Dona Julieta da Cruz não sabe dizer quando nasceu – amigos e parentes, sem muita certeza, acham que já se passaram mais de 80 anos. Roupas marcadas pela poeira, dentes perdidos pela falta de assistência, ela reúne as forças que lhe restam para pedir pela vida de seus parentes.
“Aqui não tem água, não tem onde plantar. Onde é que nós vamos tirar nosso sustento? Quem tem criança pequena sabe que sempre vai precisar comprar um remédio, um calçado, mas daqui não dá para tirar mais nada”, relata ela.
Julieta e sua família são remanescentes de quilombo da comunidade de Lagoinha de Cima, no município de Chapada dos Guimarães. Como a deles, outras 15 famílias permanecem na região, esperando que a Justiça lhes devolva a posse de suas terras tradicionais, hoje nas mãos de fazendeiros.
A espera se dá, contudo, em meio a condições precárias. Nas terras que hoje ocupam – menos da metade do que já foi reconhecido pelo governo federal -, as manchas de fertilidade estão localizadas em áreas de preservação permanente. E o pouco que resta depende de irrigação para prosperar.
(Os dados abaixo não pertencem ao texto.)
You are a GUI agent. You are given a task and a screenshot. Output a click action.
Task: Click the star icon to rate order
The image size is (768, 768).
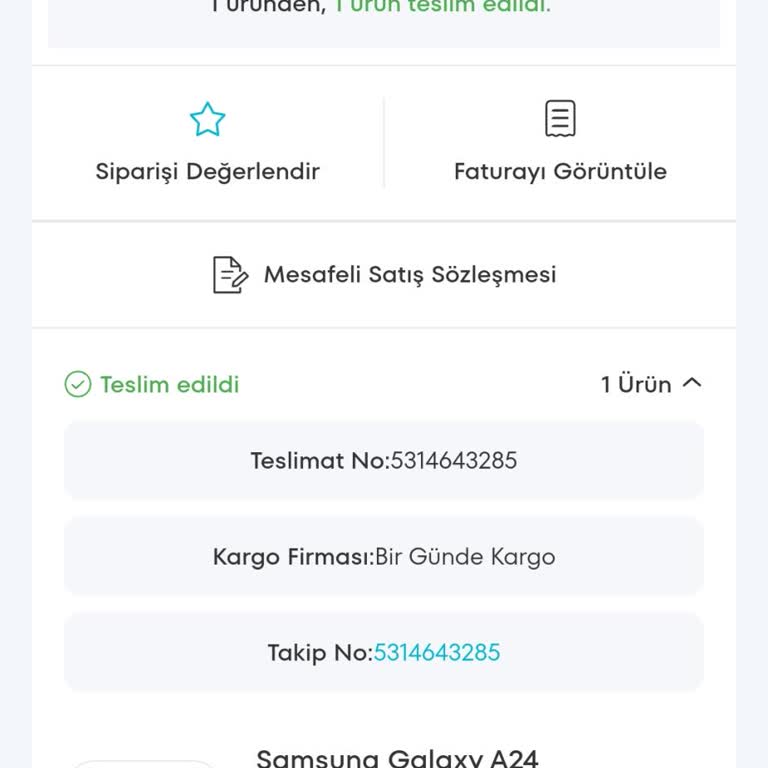tap(208, 119)
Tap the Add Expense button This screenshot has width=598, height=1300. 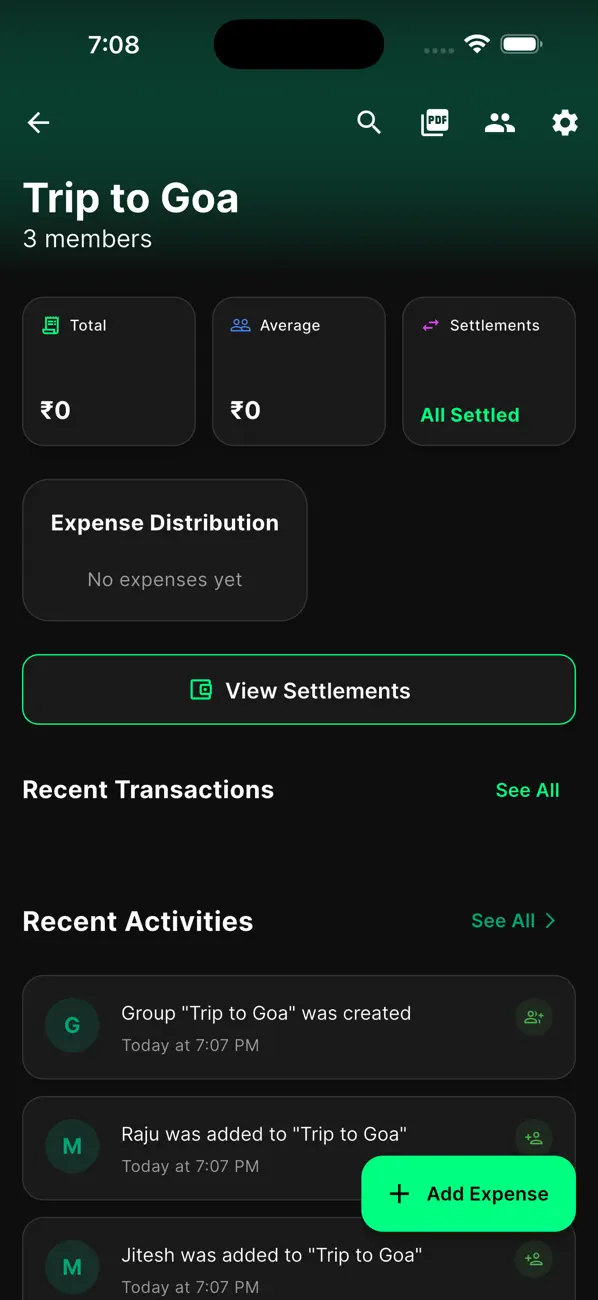467,1193
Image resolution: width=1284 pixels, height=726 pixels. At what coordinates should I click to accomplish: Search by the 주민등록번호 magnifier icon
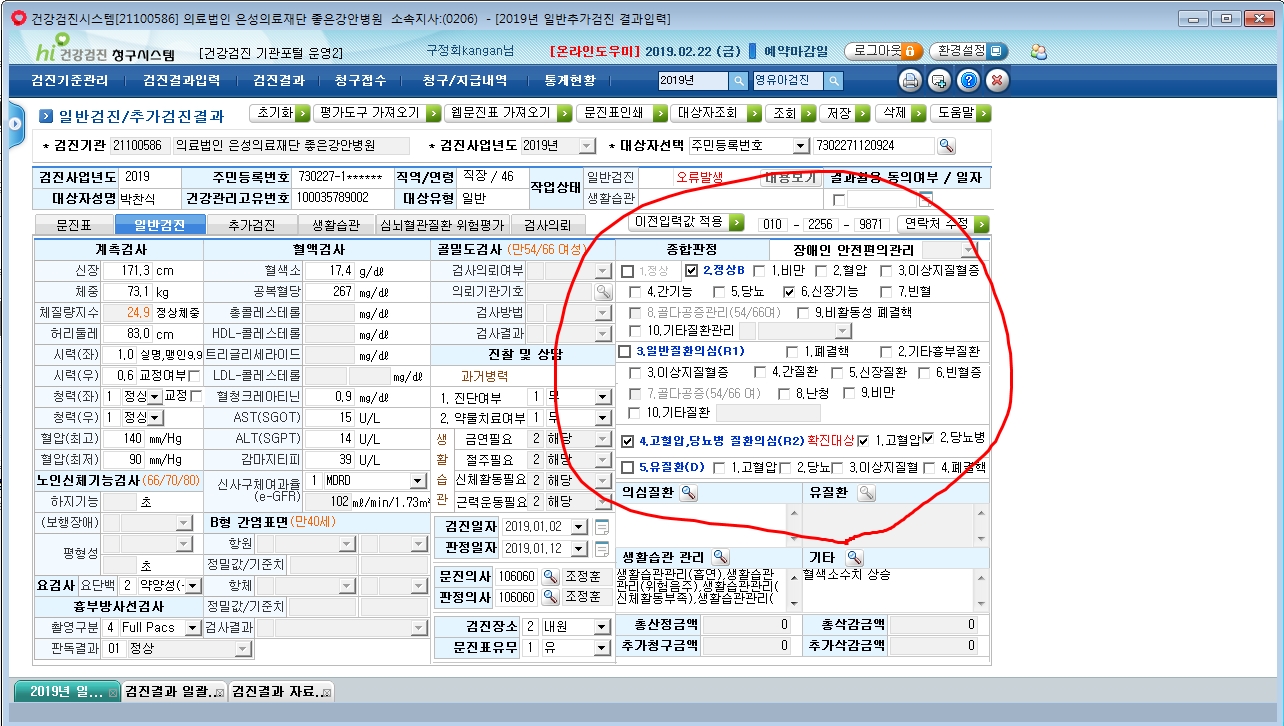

Um investimento impossível para quem custa a encontrar o que comer. “Não temos condição de puxar água lá de baixo. E não podemos plantar lá embaixo porque é proibido. Então, a gente não pode fazer nada além de esperar a chuva”, relata uma das lideranças da comunidade, o lavrador Pedro Fidélis Valentim, 67.
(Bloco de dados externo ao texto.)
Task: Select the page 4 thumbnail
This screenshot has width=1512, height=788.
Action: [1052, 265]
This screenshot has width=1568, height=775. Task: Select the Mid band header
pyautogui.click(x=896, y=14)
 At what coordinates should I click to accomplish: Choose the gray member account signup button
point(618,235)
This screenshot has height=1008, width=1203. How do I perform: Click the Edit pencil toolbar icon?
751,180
A escola que havia no local foi desativada há 15 anos. E a assistência médica é quase nenhuma, diz dona Evanilde Oliveira, 58. “Aqui não vem médico, nem dentista, nem ninguém. Se precisar de ajuda, tem que ir correndo para Chapada ou mesmo a Cuiabá”.
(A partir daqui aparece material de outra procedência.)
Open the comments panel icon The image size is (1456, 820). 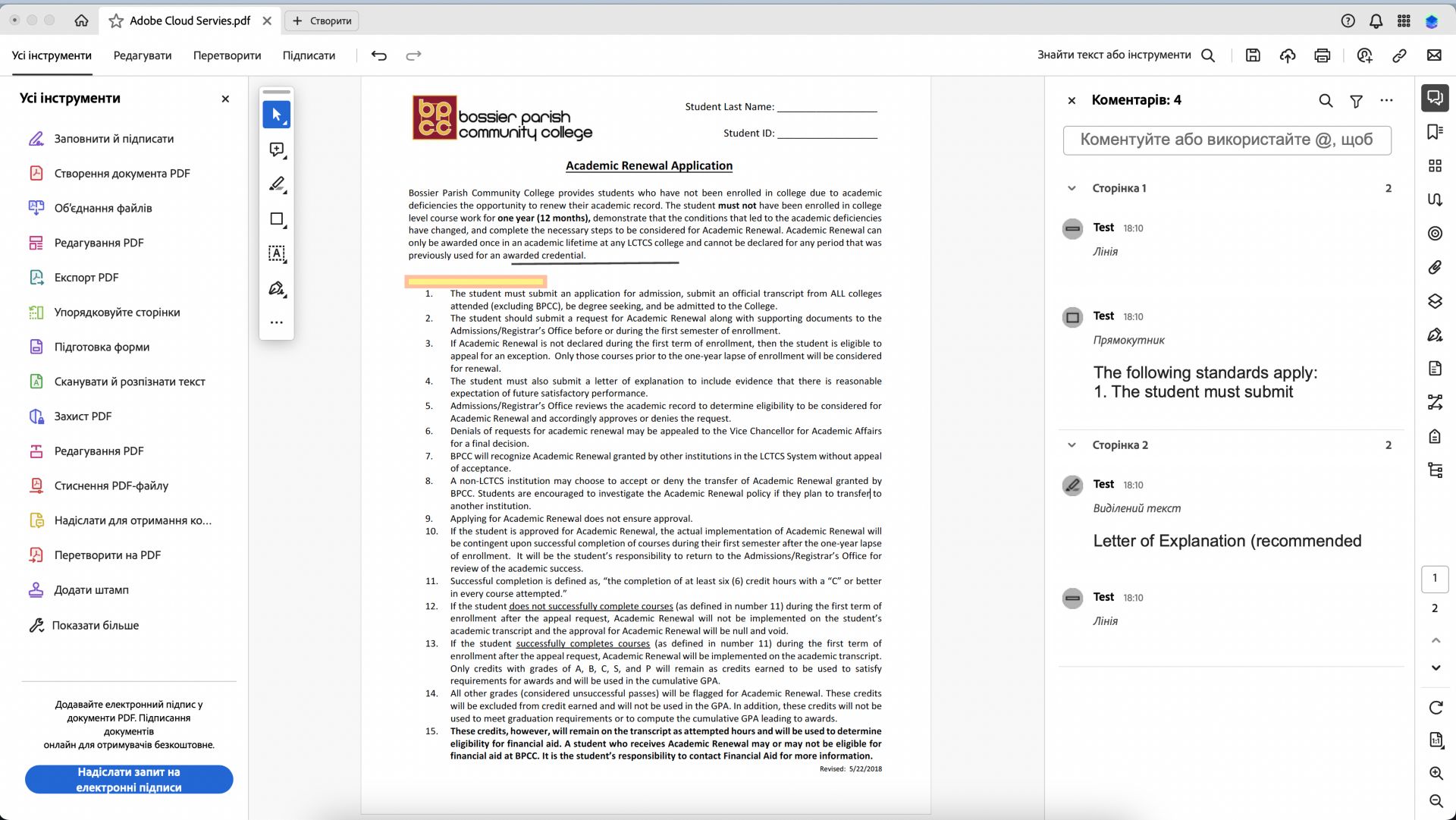click(x=1434, y=98)
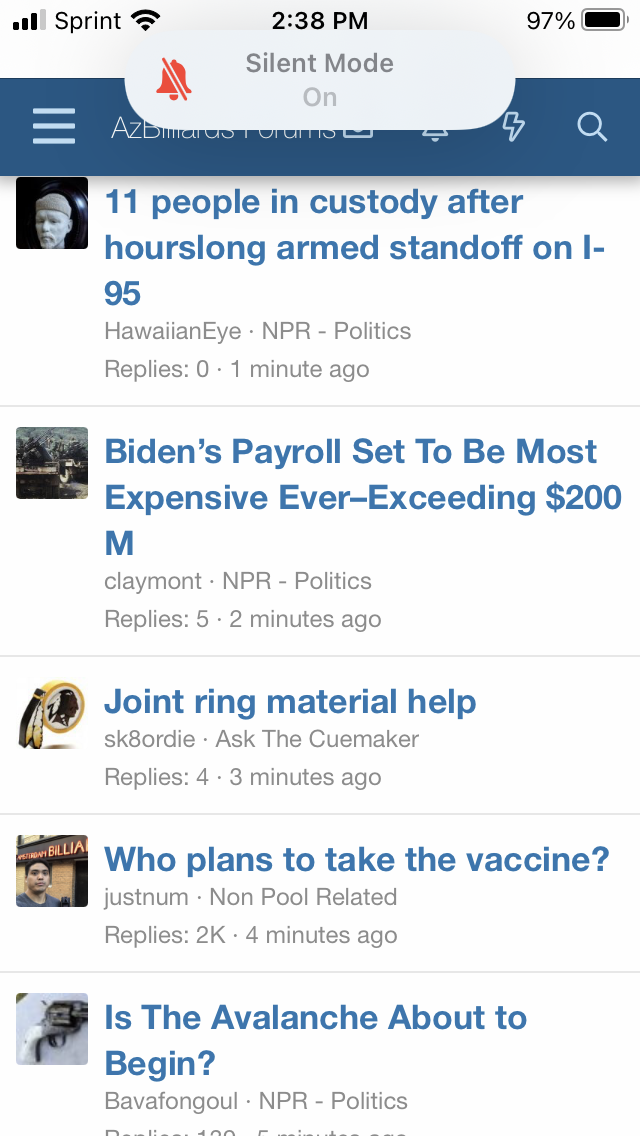Tap Bavafongoul's revolver avatar
This screenshot has width=640, height=1136.
coord(52,1029)
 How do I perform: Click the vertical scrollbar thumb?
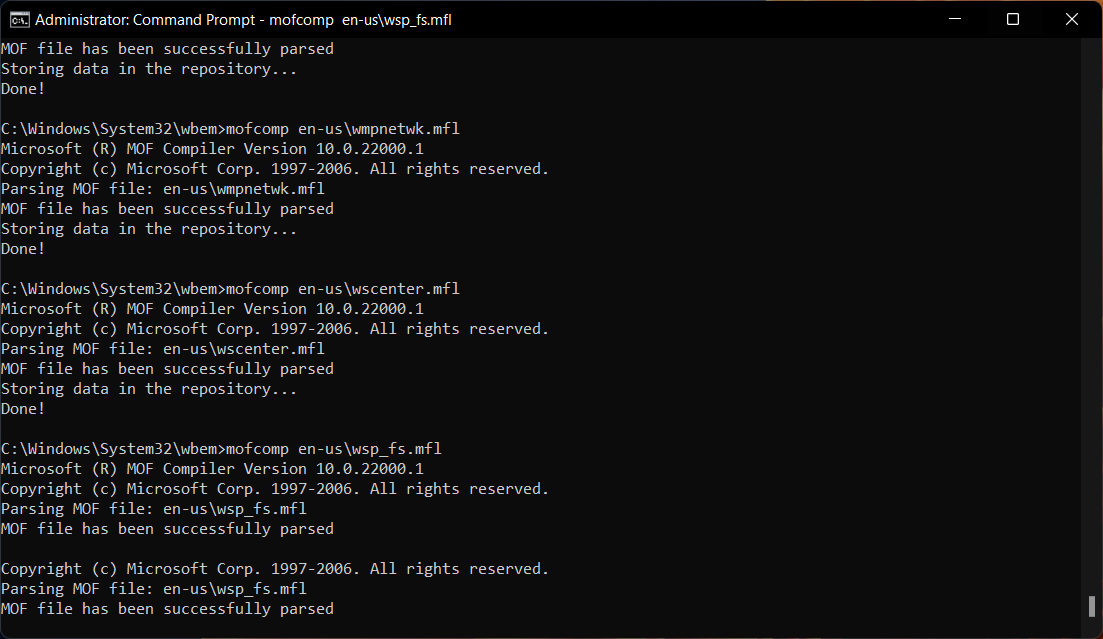click(1092, 606)
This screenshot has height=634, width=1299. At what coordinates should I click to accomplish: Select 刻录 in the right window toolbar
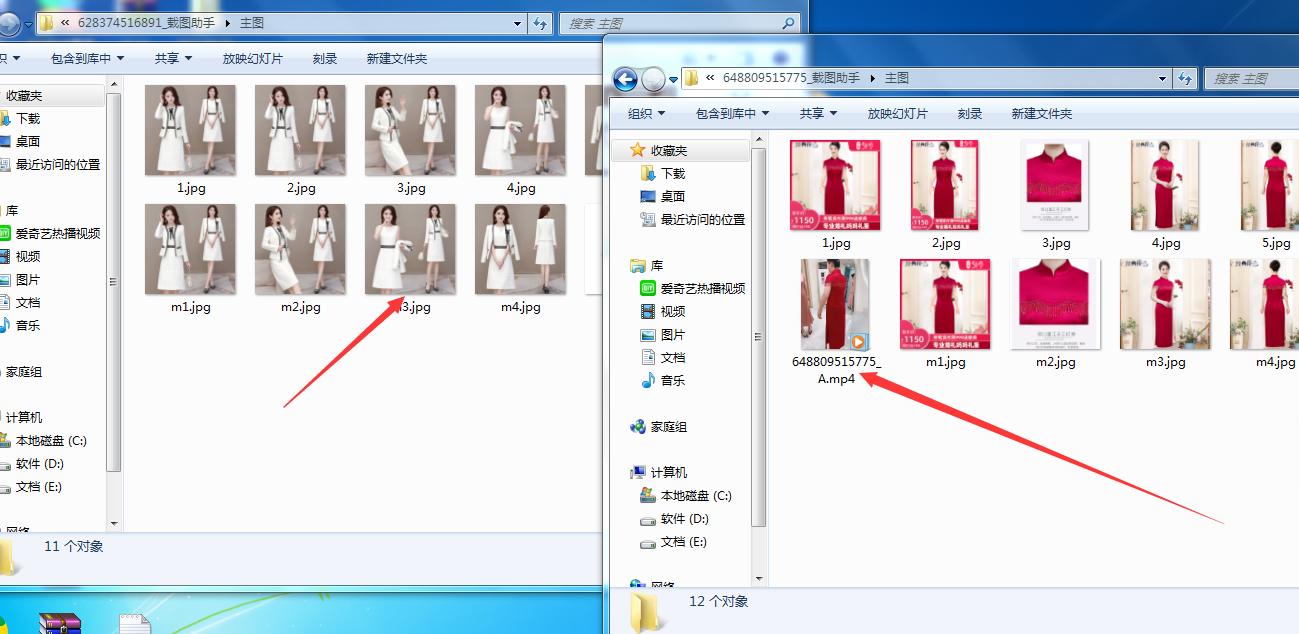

RETRATO – A situação vivida pelos moradores de Lagoinha de Cima não é distinta da verificada em outras 56 comunidades quilombolas de Mato Grosso. É o que mostra um levantamento preliminar produzido pelos ministérios do Meio Ambiente e Desenvolvimento Agrário, concluído em junho.
“Em muitos casos, falta organização política. Na maioria, porém, o que falta é a presença do Estado em relação à saúde e educação”, explica Fernando Francisco Xavier, representante do Centro Nacional de Populações Tradicionais (CNTP) do Ibama.
O Brasil tem mais de 700 áreas reconhecidas oficialmente como sendo quilombolas. Estimativas não-oficiais dizem que esse número pode ser superior a 2 mil. Em Mato Grosso, pesquisadores apontam a existência de pelo menos 90 comunidades – em números oficiais, 57, considerando o complexo de Mata-Cavalo, com seis núcleos, como um só agrupamento.
As comunidades estão distribuídas pelos municípios de Cuiabá, Vila Bela da Santíssima Trindade, Cáceres, Nossa Senhora do Livramento, Chapada dos Guimarães, Acorizal e Poconé – esta última concentra a maior parte, 28. São ao todo cerca de 2,5 mil famílias.
A renda é muito baixa, segundo o estudo, e se baseia principalmente em aposentadorias e programas como o Bolsa Família. “Chama a atenção o estado de isolamento e miserabilidade das comunidades negras remanescentes dos quilombos, em conseqüência dos processos de isolamento dos serviços públicos básicos da cidadania”.
O trabalho tem o objetivo de iniciar o processo de regularização fundiária das terras quilombolas, mas também se propõe a indicar ações ao Poder Público – o relatório preliminar será agora apresentado, em cinco encontros regionais, às comunidades quilombolas, que poderão apresentar sugestões e novas demandas.
“Os casos sugerem (…) medidas urgentíssimas para que se interrompa flagrante discriminação a que está submetido um contingente (…) para o qual a Constituição Federal define medidas especiais e diferenciadas de proteção”.